Low-grade inflammation and the phenotypic expression of myocardial fibrosis in hypertrophic cardiomyopathy

Objective To investigate the role of inflammation in the phenotypic expression of myocardial fibrosis in hypertrophic cardiomyopathy (HCM). Design Clinical study. Setting Kuopio University Hospital and University of Eastern Finland, Kuopio, Finland. Subjects Twenty-four patients with a single HCM-causing mutation D175N in the alpha-tropomyosin gene and 17 control subjects.

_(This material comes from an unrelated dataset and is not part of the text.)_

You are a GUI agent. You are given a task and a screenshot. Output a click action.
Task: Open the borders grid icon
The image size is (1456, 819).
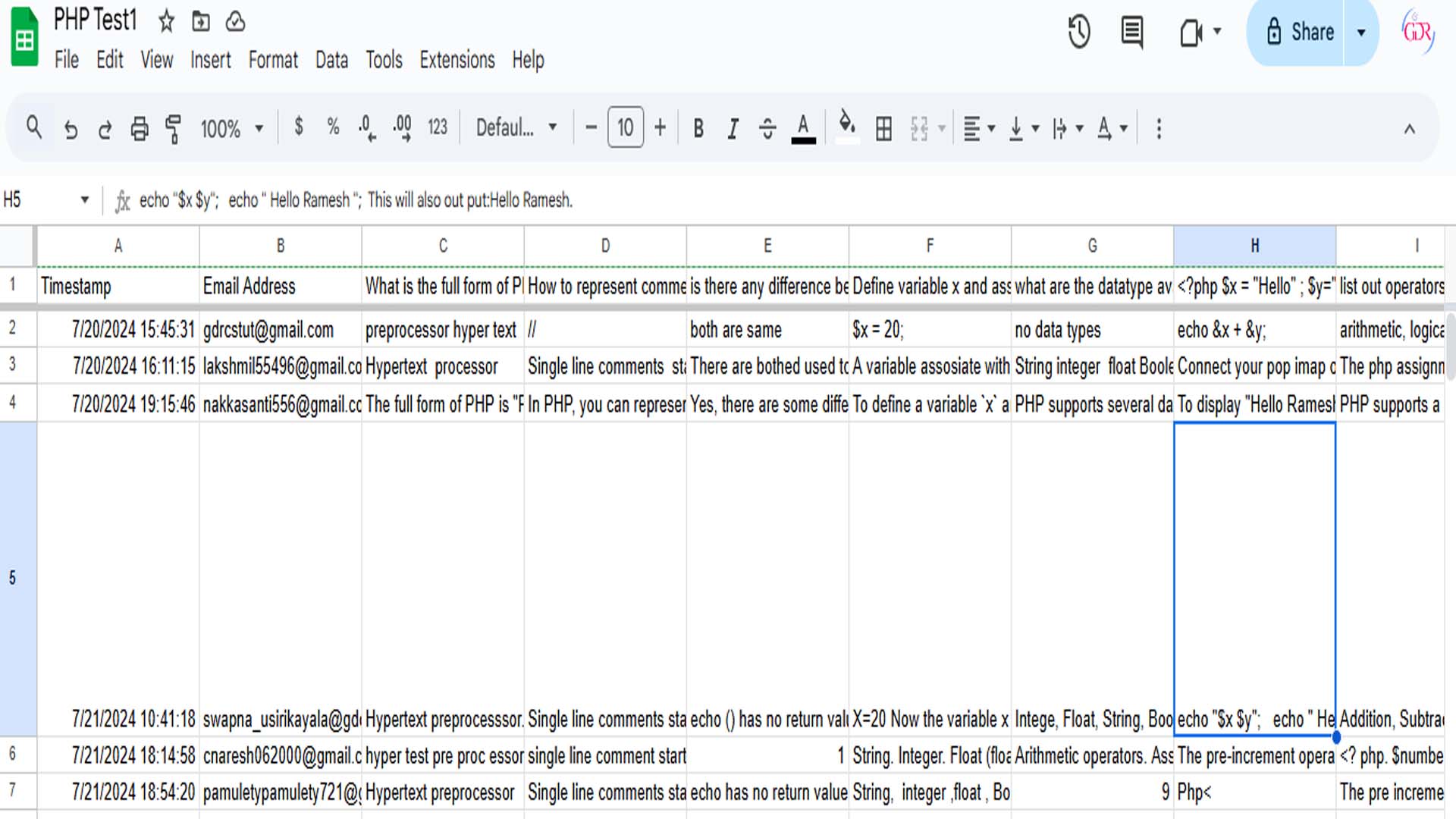coord(883,128)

Main outcome measures Endomyocardial biopsy samples taken from the patients with HCM were compared with matched myocardial autopsy specimens. Levels of high-sensitivity C-reactive protein (hsCRP) and proinflammatory cytokines were measured in patients and controls. Myocardial late gadolinium enhancement (LGE) in cardiac MRI (CMRI) was detected. Results Endomyocardial samples in patients with HCM showed variable myocyte hypertrophy and size heterogeneity, myofibre disarray, fibrosis, inflammatory cell infiltration and nuclear factor kappa B (NF-kappa B) activation. Levels of hsCRP and interleukins (IL-1 beta, IL-1RA, IL-6, IL-10) were significantly higher in patients with HCM than in control subjects. In patients with HCM, there was a significant association between the degree of myocardial inflammatory cell infiltration, fibrosis in histopathological samples and myocardial LGE in CMRI. Levels of hsCRP were significantly associated with histopathological myocardial fibrosis. hsCRP, tumour necrosis factor a and IL-1RA levels had significant correlations with LGE in CMRI. Conclusions A variable myocardial and systemic inflammatory response was demonstrated in patients with HCM attributable to an identified sarcometric mutation. Inflammatory response was associated with myocardial fibrosis, suggesting that myocardial fibrosis in HCM is an active process modified by an inflammatory response.